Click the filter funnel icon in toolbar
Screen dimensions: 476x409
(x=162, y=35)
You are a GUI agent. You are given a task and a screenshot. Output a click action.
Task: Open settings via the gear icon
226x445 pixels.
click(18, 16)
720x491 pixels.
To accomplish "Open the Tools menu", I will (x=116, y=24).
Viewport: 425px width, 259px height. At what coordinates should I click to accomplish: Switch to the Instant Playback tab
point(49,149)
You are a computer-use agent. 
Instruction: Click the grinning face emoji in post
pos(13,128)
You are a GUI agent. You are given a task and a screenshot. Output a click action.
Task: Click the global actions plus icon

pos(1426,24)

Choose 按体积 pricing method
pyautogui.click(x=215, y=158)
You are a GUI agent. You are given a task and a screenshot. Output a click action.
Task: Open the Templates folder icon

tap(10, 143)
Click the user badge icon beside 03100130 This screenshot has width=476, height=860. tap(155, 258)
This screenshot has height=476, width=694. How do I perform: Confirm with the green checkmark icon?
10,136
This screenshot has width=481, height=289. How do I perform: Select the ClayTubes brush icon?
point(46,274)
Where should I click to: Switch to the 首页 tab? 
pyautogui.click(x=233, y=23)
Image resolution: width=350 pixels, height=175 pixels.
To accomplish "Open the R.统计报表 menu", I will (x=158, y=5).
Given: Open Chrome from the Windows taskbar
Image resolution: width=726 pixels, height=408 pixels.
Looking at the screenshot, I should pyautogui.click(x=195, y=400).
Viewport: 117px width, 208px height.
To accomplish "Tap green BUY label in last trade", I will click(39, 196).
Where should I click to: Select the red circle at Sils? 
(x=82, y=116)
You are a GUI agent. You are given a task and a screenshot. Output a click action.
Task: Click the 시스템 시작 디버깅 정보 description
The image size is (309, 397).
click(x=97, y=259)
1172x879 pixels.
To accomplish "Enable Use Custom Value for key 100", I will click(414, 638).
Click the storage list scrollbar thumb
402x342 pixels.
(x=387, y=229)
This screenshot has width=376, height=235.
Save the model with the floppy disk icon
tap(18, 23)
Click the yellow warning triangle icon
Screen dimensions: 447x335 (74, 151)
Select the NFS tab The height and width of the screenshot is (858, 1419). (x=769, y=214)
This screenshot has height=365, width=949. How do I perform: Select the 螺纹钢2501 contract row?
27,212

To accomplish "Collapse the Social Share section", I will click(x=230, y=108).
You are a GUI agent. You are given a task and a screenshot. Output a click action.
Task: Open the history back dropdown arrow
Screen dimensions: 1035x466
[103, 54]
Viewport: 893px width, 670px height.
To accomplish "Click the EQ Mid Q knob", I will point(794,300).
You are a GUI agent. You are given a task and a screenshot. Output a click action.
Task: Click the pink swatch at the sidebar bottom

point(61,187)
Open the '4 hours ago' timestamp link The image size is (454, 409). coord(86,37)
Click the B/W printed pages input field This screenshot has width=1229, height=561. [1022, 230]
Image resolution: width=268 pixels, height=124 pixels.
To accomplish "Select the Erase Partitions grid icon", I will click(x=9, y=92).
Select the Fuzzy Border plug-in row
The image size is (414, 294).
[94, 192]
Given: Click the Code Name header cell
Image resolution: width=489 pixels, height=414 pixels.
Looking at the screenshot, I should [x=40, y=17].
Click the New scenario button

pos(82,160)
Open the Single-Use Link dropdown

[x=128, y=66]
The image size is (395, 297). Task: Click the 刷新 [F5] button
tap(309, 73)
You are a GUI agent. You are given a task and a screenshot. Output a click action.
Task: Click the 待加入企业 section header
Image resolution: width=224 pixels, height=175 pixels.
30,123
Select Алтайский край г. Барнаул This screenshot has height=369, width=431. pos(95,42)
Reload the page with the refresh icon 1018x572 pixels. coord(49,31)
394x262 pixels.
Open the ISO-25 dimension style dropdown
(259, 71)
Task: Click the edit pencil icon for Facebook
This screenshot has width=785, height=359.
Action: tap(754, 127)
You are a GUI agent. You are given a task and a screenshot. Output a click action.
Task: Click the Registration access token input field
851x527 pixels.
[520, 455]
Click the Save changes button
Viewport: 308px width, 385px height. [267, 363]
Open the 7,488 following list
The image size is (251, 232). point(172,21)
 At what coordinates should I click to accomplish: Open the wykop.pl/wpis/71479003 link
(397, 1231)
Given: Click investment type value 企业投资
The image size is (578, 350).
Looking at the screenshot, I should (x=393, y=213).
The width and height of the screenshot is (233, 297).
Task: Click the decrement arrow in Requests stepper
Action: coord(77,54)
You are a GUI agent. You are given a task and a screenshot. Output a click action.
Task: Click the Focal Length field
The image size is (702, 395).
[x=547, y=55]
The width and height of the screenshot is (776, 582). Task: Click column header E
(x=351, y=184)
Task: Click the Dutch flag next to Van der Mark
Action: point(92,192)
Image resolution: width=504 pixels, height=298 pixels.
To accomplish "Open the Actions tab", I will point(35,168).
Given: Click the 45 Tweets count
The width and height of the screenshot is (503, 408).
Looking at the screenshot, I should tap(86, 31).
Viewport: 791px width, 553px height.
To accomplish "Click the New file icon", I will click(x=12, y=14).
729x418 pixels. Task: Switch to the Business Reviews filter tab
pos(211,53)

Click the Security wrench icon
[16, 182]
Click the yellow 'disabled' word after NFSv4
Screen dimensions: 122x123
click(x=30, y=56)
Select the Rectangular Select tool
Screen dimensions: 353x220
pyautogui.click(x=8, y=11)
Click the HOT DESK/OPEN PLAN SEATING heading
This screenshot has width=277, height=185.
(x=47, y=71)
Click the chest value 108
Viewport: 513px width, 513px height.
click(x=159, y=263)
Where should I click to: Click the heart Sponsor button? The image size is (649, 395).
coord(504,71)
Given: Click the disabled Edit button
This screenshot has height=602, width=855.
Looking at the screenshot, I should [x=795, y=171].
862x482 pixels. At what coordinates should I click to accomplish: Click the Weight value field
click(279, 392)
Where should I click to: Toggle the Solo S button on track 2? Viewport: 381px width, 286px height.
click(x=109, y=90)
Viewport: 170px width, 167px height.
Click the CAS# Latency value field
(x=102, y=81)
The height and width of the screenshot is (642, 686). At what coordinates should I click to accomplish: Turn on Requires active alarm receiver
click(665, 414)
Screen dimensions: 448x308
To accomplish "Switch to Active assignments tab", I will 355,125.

Task to complete
Copy the material above, keeping every line exactly as it stands.

Your solution
Click the filter funnel icon in toolbar
Screen dimensions: 476x409
(x=162, y=35)
You are a GUI agent. You are given a task and a screenshot. Output a click action.
Task: Open settings via the gear icon
226x445 pixels.
click(18, 16)
720x491 pixels.
To accomplish "Open the Tools menu", I will (x=116, y=24).
Viewport: 425px width, 259px height. At what coordinates should I click to accomplish: Switch to the Instant Playback tab
point(49,149)
You are a computer-use agent. 
Instruction: Click the grinning face emoji in post
pos(13,128)
You are a GUI agent. You are given a task and a screenshot. Output a click action.
Task: Click the global actions plus icon

pos(1426,24)

Choose 按体积 pricing method
pyautogui.click(x=215, y=158)
You are a GUI agent. You are given a task and a screenshot. Output a click action.
Task: Open the Templates folder icon

tap(10, 143)
Click the user badge icon beside 03100130 This screenshot has width=476, height=860. tap(155, 258)
This screenshot has height=476, width=694. How do I perform: Confirm with the green checkmark icon?
10,136
This screenshot has width=481, height=289. How do I perform: Select the ClayTubes brush icon?
point(46,274)
Where should I click to: Switch to the 首页 tab? 
pyautogui.click(x=233, y=23)
Image resolution: width=350 pixels, height=175 pixels.
To accomplish "Open the R.统计报表 menu", I will (x=158, y=5).
Given: Open Chrome from the Windows taskbar
Image resolution: width=726 pixels, height=408 pixels.
Looking at the screenshot, I should pyautogui.click(x=195, y=400).
Viewport: 117px width, 208px height.
To accomplish "Tap green BUY label in last trade", I will click(39, 196).
Where should I click to: Select the red circle at Sils? 
(x=82, y=116)
You are a GUI agent. You are given a task and a screenshot. Output a click action.
Task: Click the 시스템 시작 디버깅 정보 description
The image size is (309, 397).
click(x=97, y=259)
1172x879 pixels.
To accomplish "Enable Use Custom Value for key 100", I will click(414, 638).
Click the storage list scrollbar thumb
402x342 pixels.
(x=387, y=229)
This screenshot has width=376, height=235.
Save the model with the floppy disk icon
tap(18, 23)
Click the yellow warning triangle icon
Screen dimensions: 447x335 (74, 151)
Select the NFS tab The height and width of the screenshot is (858, 1419). (x=769, y=214)
This screenshot has height=365, width=949. How do I perform: Select the 螺纹钢2501 contract row?
27,212

To accomplish "Collapse the Social Share section", I will click(x=230, y=108).
You are a GUI agent. You are given a task and a screenshot. Output a click action.
Task: Open the history back dropdown arrow
Screen dimensions: 1035x466
[103, 54]
Viewport: 893px width, 670px height.
To accomplish "Click the EQ Mid Q knob", I will point(794,300).
You are a GUI agent. You are given a task and a screenshot. Output a click action.
Task: Click the pink swatch at the sidebar bottom

point(61,187)
Open the '4 hours ago' timestamp link The image size is (454, 409). coord(86,37)
Click the B/W printed pages input field This screenshot has width=1229, height=561. [1022, 230]
Image resolution: width=268 pixels, height=124 pixels.
To accomplish "Select the Erase Partitions grid icon", I will click(x=9, y=92).
Select the Fuzzy Border plug-in row
The image size is (414, 294).
[94, 192]
Given: Click the Code Name header cell
Image resolution: width=489 pixels, height=414 pixels.
Looking at the screenshot, I should [x=40, y=17].
Click the New scenario button

pos(82,160)
Open the Single-Use Link dropdown

[x=128, y=66]
The image size is (395, 297). Task: Click the 刷新 [F5] button
tap(309, 73)
You are a GUI agent. You are given a task and a screenshot. Output a click action.
Task: Click the 待加入企业 section header
Image resolution: width=224 pixels, height=175 pixels.
30,123
Select Алтайский край г. Барнаул This screenshot has height=369, width=431. pos(95,42)
Reload the page with the refresh icon 1018x572 pixels. coord(49,31)
394x262 pixels.
Open the ISO-25 dimension style dropdown
(259, 71)
Task: Click the edit pencil icon for Facebook
This screenshot has width=785, height=359.
Action: tap(754, 127)
You are a GUI agent. You are given a task and a screenshot. Output a click action.
Task: Click the Registration access token input field
851x527 pixels.
[520, 455]
Click the Save changes button
Viewport: 308px width, 385px height. [267, 363]
Open the 7,488 following list
The image size is (251, 232). point(172,21)
 At what coordinates should I click to accomplish: Open the wykop.pl/wpis/71479003 link
(397, 1231)
Given: Click investment type value 企业投资
The image size is (578, 350).
Looking at the screenshot, I should (x=393, y=213).
The width and height of the screenshot is (233, 297).
Task: Click the decrement arrow in Requests stepper
Action: coord(77,54)
You are a GUI agent. You are given a task and a screenshot. Output a click action.
Task: Click the Focal Length field
The image size is (702, 395).
[x=547, y=55]
The width and height of the screenshot is (776, 582). Task: Click column header E
(x=351, y=184)
Task: Click the Dutch flag next to Van der Mark
Action: point(92,192)
Image resolution: width=504 pixels, height=298 pixels.
To accomplish "Open the Actions tab", I will point(35,168).
Given: Click the 45 Tweets count
The width and height of the screenshot is (503, 408).
Looking at the screenshot, I should tap(86, 31).
Viewport: 791px width, 553px height.
To accomplish "Click the New file icon", I will click(x=12, y=14).
729x418 pixels. Task: Switch to the Business Reviews filter tab
pos(211,53)

Click the Security wrench icon
[16, 182]
Click the yellow 'disabled' word after NFSv4
Screen dimensions: 122x123
click(x=30, y=56)
Select the Rectangular Select tool
Screen dimensions: 353x220
pyautogui.click(x=8, y=11)
Click the HOT DESK/OPEN PLAN SEATING heading
This screenshot has width=277, height=185.
(x=47, y=71)
Click the chest value 108
Viewport: 513px width, 513px height.
click(x=159, y=263)
Where should I click to: Click the heart Sponsor button? The image size is (649, 395).
coord(504,71)
Given: Click the disabled Edit button
This screenshot has height=602, width=855.
Looking at the screenshot, I should [x=795, y=171].
862x482 pixels. At what coordinates should I click to accomplish: Click the Weight value field
click(279, 392)
Where should I click to: Toggle the Solo S button on track 2? Viewport: 381px width, 286px height.
click(x=109, y=90)
Viewport: 170px width, 167px height.
Click the CAS# Latency value field
(x=102, y=81)
The height and width of the screenshot is (642, 686). At what coordinates should I click to accomplish: Turn on Requires active alarm receiver
click(665, 414)
Screen dimensions: 448x308
To accomplish "Switch to Active assignments tab", I will 355,125.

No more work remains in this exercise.